"""

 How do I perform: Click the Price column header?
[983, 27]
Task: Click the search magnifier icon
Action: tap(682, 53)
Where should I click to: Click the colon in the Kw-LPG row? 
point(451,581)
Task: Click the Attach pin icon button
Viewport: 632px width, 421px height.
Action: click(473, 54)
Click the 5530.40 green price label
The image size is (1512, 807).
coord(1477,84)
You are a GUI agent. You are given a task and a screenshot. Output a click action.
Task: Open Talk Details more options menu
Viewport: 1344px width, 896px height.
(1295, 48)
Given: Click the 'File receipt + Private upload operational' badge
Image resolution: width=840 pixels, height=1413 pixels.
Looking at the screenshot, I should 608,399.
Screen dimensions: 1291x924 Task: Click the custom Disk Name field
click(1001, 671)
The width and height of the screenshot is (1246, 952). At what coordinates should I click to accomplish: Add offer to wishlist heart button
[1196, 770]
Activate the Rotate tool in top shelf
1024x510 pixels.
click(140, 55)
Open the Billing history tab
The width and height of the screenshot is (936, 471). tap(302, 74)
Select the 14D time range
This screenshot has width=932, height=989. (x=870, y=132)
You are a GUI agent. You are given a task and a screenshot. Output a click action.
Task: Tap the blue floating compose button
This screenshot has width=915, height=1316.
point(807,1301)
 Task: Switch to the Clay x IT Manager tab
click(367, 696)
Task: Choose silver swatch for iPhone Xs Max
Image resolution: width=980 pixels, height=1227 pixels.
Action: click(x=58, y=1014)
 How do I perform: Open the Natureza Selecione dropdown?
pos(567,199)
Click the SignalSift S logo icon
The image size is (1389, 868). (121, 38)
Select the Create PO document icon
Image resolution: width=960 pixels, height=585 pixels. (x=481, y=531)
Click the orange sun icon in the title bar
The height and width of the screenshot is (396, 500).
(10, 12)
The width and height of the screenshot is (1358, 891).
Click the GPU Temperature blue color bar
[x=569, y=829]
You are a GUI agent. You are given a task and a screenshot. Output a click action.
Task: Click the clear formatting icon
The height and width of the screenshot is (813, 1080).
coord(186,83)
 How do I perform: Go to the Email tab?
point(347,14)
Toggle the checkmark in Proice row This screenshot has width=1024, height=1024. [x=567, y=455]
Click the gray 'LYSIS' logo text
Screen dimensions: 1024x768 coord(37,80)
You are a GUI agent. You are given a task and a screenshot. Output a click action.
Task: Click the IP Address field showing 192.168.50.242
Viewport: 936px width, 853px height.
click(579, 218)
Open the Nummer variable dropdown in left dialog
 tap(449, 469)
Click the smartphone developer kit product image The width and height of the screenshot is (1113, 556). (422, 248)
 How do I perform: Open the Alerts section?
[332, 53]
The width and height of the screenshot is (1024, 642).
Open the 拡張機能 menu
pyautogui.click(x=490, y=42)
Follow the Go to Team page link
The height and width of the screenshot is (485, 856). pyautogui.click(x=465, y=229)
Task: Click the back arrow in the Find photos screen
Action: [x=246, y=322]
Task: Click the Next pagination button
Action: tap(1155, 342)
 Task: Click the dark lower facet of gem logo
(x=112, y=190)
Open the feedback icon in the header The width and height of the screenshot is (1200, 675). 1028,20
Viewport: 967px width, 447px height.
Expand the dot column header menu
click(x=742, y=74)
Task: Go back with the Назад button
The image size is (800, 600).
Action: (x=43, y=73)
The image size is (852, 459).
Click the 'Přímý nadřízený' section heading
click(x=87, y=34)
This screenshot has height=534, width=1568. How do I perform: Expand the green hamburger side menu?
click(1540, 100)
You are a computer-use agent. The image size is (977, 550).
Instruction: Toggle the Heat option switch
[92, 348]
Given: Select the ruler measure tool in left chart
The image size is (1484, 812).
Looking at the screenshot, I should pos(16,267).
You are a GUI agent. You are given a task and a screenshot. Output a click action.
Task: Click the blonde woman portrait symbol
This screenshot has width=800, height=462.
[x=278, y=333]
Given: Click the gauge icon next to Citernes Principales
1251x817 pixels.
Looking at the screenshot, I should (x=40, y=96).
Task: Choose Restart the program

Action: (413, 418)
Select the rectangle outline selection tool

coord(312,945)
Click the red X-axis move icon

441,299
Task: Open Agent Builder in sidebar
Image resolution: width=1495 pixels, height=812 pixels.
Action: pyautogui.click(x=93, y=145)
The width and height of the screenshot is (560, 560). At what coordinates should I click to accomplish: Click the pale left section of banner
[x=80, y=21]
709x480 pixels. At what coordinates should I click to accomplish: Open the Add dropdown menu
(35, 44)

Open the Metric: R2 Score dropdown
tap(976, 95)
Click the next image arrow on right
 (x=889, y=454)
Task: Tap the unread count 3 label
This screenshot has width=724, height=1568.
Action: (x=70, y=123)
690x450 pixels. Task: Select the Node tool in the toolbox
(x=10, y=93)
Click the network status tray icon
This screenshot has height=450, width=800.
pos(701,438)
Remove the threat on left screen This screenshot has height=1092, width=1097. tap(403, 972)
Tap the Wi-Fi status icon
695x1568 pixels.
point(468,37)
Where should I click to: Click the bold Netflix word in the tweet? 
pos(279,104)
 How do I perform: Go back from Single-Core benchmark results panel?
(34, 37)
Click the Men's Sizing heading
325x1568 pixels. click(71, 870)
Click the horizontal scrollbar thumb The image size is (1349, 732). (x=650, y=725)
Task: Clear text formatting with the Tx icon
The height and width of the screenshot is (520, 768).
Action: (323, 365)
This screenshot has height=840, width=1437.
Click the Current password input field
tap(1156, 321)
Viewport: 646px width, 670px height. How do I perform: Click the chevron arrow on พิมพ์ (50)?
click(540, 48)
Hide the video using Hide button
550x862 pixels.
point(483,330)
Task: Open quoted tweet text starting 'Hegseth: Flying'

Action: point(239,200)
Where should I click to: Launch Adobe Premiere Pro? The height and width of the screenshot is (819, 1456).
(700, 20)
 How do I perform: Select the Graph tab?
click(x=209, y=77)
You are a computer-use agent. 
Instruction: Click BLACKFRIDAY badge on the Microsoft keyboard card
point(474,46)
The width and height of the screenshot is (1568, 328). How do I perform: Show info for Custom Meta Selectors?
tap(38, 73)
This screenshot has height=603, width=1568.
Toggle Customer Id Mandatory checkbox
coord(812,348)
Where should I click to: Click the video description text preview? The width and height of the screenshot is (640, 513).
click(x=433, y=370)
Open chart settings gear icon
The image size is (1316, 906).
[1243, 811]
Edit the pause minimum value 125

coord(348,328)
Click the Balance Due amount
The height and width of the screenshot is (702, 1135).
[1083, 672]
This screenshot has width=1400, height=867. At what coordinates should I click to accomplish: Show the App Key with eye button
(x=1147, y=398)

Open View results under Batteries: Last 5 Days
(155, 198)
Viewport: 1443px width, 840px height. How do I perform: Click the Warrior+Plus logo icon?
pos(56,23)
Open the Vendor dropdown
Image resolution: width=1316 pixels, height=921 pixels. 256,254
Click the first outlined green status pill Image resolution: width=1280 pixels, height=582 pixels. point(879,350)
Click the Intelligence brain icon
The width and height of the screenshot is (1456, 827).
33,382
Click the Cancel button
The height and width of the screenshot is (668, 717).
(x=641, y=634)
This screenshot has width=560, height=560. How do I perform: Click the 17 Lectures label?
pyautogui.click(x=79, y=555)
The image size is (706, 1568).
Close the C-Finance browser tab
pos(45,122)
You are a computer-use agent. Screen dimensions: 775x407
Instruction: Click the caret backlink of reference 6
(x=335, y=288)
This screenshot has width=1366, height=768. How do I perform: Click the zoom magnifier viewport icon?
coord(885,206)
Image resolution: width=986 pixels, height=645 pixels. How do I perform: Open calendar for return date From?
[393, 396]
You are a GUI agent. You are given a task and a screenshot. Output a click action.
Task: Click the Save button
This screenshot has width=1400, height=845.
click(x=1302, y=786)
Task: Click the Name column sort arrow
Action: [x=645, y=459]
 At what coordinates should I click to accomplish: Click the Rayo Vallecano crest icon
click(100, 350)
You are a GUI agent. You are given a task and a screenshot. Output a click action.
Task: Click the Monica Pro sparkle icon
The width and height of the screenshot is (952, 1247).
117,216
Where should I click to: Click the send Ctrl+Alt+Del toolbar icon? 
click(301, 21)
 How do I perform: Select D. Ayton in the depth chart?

"""

§ PROMPT
Return the lines containing "formatting", taking each one from the listing.

§ FINISHED TASK
Task: Click the clear formatting icon
Task: Clear text formatting with the Tx icon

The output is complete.